Seems like "not" is the most frequently used word today, followed by "also" and "good." That's a readout from today's analysis by 750words.com. (Go there, please, often, daily.) During which PLANS WERE HATCHED like always, but under the loose idea of a new regimen that is actually about not having a regimen.
Easy enough to make a list of skills to build and things I want to learn and do and things I want to want to learn and do. Such as: work through Gjerdingen's Partimenti and Solfeggi; plan my vocal counterpoint class; enshrine the courses I have taught already; learn my scales and do Hanon, as was the charge in my most recent piano lesson; learn "I Could Write a Book" well enough that I can begin to approach a right-hand improvisation that doesn't sound terrible; recast my language around my own work so I don't say things like that. Re-start and finish Eric's piece. Keep working on the Max patch that will be the boss of my solo work, especially the vocal processor. Speaking of vocal processing: find my singing voice.
That feels like the big one, and per this book I bought yesterday that I am tearing through on a Kindle reader since the actual Kindle has gone missing, there is work to do in terms of unlearning. Letting go of the language I always use around my own singing, such as "it sure sucks." I sat at the piano last night, and played "aspirational gardening" and "first day" and "exploding star" and "say a thing" and "where it lands." In my head were all the reminders and refreshers and new things from yet a different book about singing, and it felt like a different, better, healthier voice.
What if there actually is a voice in there? I mean, of course there is. But what if it's a non-shitty one? This is a different premise than I have been operating under, it turns out, for some time. And it requires an orientation that is more about exploration than about executing a daily routine that touches all of the list items. Hence the "grab bag" idea: that there is an abundance of exciting things to do, that there is the freedom to choose among them, that discovering a unique perspective and then centering it is the actual practice, rather than collecting more cookies, skillsets, party tricks. Discovering how to sing. Uncovering how to sing. That's the masthead right now. Actual singing and singing-as-metaphor.

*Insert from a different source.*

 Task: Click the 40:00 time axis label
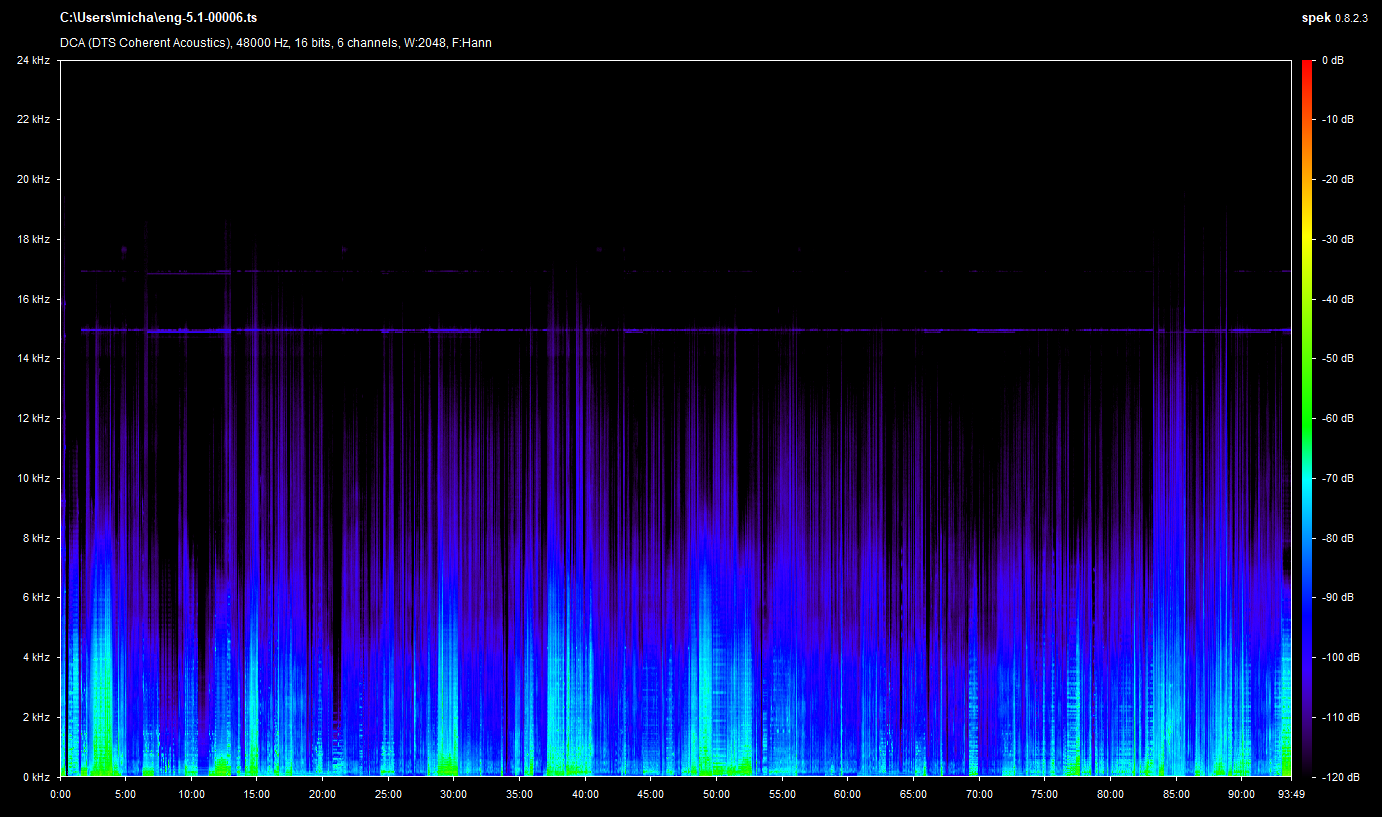585,795
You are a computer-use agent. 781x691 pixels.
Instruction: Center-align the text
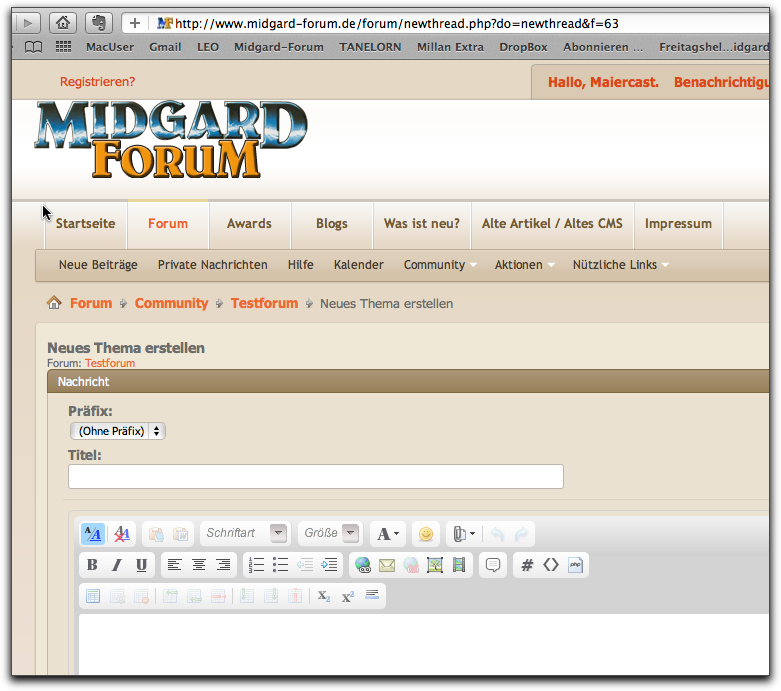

Could be solfeggi, or my own songs, or that right-hand solo. Or Eric's piece, or even planning a course. What if singing were the thing, the organizing idea? What does it mean to center, unabashedly, one's own voice? Find out. I used to scrawl that across drafts of scores and grad school rejection letters in order to advertise concerts. Turns out it is still a good strategy, but maybe it need not redeem a draft or, worse, a rejection. There is a way to orient toward the voice that is about Finding Out, without the self-flagellation, without apologizing. In theory.